As this milestone has put me in a very good mood, I shall write today about the tremendous value of laughter in training. Just because our subject is serious, it does not mean that the training has to be – and indeed, the contrast between dark and light, between terrible crimes and a good laugh, makes the training both more human and enjoyable, and more memorable. So when I do any sort of AML quiz, I always include some fun “factoids” – that John Gotti, a ruthless Mafia capo, was known as the Teflon Don because no convictions would ever stick to him, or that Al Capone worked in the laundry at Alcatraz. My prizes, although always on the theme of money, can be humorous – chocolate coins, money boxes in the shape of the pound symbol, toilet rolls printed with euros.

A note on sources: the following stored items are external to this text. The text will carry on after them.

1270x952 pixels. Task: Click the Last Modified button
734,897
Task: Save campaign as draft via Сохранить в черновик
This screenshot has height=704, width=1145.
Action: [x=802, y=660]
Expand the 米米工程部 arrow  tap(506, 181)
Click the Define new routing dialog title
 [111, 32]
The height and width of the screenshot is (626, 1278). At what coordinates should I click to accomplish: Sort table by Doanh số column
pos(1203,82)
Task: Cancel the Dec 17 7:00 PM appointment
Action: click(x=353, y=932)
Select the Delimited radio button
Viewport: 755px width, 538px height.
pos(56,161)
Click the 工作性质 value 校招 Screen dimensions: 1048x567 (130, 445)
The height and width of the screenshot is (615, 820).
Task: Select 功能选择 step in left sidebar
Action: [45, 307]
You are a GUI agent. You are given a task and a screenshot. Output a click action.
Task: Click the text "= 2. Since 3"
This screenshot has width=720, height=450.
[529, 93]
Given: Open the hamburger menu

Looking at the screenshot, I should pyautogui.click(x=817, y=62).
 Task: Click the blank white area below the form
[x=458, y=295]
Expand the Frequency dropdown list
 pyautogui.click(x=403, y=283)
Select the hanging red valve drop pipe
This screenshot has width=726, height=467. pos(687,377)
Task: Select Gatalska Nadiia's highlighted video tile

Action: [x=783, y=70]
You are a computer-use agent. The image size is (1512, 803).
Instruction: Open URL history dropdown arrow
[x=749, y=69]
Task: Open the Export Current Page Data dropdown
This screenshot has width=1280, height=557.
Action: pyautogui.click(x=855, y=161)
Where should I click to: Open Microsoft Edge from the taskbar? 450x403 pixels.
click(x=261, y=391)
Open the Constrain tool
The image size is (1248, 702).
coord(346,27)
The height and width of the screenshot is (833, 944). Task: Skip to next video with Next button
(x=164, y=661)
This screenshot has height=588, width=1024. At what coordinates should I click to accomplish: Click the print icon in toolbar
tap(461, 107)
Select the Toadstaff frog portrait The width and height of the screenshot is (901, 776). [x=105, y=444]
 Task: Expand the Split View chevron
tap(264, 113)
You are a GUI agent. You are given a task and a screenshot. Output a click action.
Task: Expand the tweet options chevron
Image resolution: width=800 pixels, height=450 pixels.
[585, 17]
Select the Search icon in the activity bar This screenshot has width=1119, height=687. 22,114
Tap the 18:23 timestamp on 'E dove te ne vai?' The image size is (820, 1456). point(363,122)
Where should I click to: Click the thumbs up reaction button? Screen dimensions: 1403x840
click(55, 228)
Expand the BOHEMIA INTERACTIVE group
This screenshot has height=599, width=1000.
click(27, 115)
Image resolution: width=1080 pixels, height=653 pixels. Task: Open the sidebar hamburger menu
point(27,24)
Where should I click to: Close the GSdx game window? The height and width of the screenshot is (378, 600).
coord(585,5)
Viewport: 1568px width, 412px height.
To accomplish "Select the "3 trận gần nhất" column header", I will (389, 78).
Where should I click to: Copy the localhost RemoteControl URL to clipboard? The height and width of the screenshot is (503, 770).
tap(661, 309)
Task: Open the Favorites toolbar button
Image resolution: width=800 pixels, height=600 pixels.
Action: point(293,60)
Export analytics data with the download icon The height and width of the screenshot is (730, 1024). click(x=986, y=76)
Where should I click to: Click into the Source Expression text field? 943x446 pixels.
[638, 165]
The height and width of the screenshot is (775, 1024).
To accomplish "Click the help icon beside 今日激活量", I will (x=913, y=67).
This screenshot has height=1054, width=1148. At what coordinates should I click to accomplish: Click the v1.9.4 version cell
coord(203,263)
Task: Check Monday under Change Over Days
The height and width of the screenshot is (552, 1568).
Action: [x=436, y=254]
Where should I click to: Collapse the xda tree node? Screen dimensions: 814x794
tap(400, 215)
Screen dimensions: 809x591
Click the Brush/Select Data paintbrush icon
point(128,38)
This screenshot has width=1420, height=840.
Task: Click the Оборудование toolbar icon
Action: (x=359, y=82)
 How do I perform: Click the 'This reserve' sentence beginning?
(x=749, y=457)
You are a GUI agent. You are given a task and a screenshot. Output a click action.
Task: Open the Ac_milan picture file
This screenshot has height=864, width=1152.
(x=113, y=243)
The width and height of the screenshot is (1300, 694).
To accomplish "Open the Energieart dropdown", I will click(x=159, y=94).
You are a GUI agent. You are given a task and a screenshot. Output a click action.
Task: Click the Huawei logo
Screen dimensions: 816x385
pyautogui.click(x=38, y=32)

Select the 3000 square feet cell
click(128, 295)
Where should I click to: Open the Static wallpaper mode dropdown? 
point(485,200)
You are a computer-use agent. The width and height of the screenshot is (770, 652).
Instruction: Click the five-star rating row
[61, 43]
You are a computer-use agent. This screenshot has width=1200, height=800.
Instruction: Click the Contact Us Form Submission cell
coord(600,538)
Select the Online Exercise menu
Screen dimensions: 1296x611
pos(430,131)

And above all I make sure that I am always prepared to laugh at myself. I am a natural klutz. Although extremely tidy and organised, I will always drop my keys down a grate, snag my tights on a chair leg, and drop my lunch down my front – usually all on the same day. It used to embarrass me, when I was a self-conscious young trainer. But then I was cured. I was speaking to a group of about 400 estate agents in a large conference room. I was up on the stage, and in order to indicate something on one of my slides I walked backwards while looking up at the screen. You’re ahead of me here. I fell off the stage in dramatic fashion, and displayed my undergarments to several dozen people. And said a naughty word into the lapel mike. Horrified silence all round, until I started laughing – what else to do? I laughed, they laughed, I climbed back onto the stage, and we continued. And you know what? The atmosphere was a thousand times better in that room after that. I’m not recommending slapstick training techniques, but laughter? Go for it every time.